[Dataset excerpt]
----------------------------------------

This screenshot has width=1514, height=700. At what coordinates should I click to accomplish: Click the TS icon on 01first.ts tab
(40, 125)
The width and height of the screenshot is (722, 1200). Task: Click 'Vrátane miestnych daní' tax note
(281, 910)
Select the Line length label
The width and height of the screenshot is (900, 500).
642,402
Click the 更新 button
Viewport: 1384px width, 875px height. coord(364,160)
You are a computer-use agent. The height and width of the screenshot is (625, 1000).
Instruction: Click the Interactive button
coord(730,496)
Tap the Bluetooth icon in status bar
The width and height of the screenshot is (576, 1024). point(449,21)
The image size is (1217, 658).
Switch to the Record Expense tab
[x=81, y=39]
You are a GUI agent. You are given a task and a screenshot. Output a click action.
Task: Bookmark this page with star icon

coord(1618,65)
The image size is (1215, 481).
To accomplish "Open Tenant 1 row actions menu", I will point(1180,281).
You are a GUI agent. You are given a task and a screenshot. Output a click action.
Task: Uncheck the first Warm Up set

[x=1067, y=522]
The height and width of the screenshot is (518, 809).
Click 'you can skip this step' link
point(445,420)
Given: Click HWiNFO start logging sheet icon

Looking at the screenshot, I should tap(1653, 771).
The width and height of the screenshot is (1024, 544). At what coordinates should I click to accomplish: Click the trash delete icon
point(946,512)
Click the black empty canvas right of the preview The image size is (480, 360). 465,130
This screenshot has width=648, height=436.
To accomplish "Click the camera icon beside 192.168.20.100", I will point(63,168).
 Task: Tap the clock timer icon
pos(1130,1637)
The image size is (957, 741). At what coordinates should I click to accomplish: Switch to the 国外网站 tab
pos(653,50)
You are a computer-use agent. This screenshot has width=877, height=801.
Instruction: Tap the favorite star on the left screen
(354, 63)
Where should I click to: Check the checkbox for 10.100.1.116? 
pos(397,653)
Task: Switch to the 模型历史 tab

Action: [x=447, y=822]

----------------------------------------

▶ INSTRUCTIONS FOR THE TASK
Put every line of the listing above into a numbered list, leaving out the blank lines.

▶ THE COMPLETED TASK
1. This screenshot has width=1514, height=700. At what coordinates should I click to accomplish: Click the TS icon on 01first.ts tab
2. (40, 125)
3. The width and height of the screenshot is (722, 1200). Task: Click 'Vrátane miestnych daní' tax note
4. (281, 910)
5. Select the Line length label
6. The width and height of the screenshot is (900, 500).
7. 642,402
8. Click the 更新 button
9. Viewport: 1384px width, 875px height. coord(364,160)
10. You are a computer-use agent. The height and width of the screenshot is (625, 1000).
11. Instruction: Click the Interactive button
12. coord(730,496)
13. Tap the Bluetooth icon in status bar
14. The width and height of the screenshot is (576, 1024). point(449,21)
15. The image size is (1217, 658).
16. Switch to the Record Expense tab
17. [x=81, y=39]
18. You are a GUI agent. You are given a task and a screenshot. Output a click action.
19. Task: Bookmark this page with star icon
20. coord(1618,65)
21. The image size is (1215, 481).
22. To accomplish "Open Tenant 1 row actions menu", I will point(1180,281).
23. You are a GUI agent. You are given a task and a screenshot. Output a click action.
24. Task: Uncheck the first Warm Up set
25. [x=1067, y=522]
26. The height and width of the screenshot is (518, 809).
27. Click 'you can skip this step' link
28. point(445,420)
29. Given: Click HWiNFO start logging sheet icon
30. Looking at the screenshot, I should tap(1653, 771).
31. The width and height of the screenshot is (1024, 544). At what coordinates should I click to accomplish: Click the trash delete icon
32. point(946,512)
33. Click the black empty canvas right of the preview The image size is (480, 360). 465,130
34. This screenshot has width=648, height=436.
35. To accomplish "Click the camera icon beside 192.168.20.100", I will point(63,168).
36.  Task: Tap the clock timer icon
37. pos(1130,1637)
38. The image size is (957, 741). At what coordinates should I click to accomplish: Switch to the 国外网站 tab
39. pos(653,50)
40. You are a computer-use agent. This screenshot has width=877, height=801.
41. Instruction: Tap the favorite star on the left screen
42. (354, 63)
43. Where should I click to: Check the checkbox for 10.100.1.116? 
44. pos(397,653)
45. Task: Switch to the 模型历史 tab
46. Action: [x=447, y=822]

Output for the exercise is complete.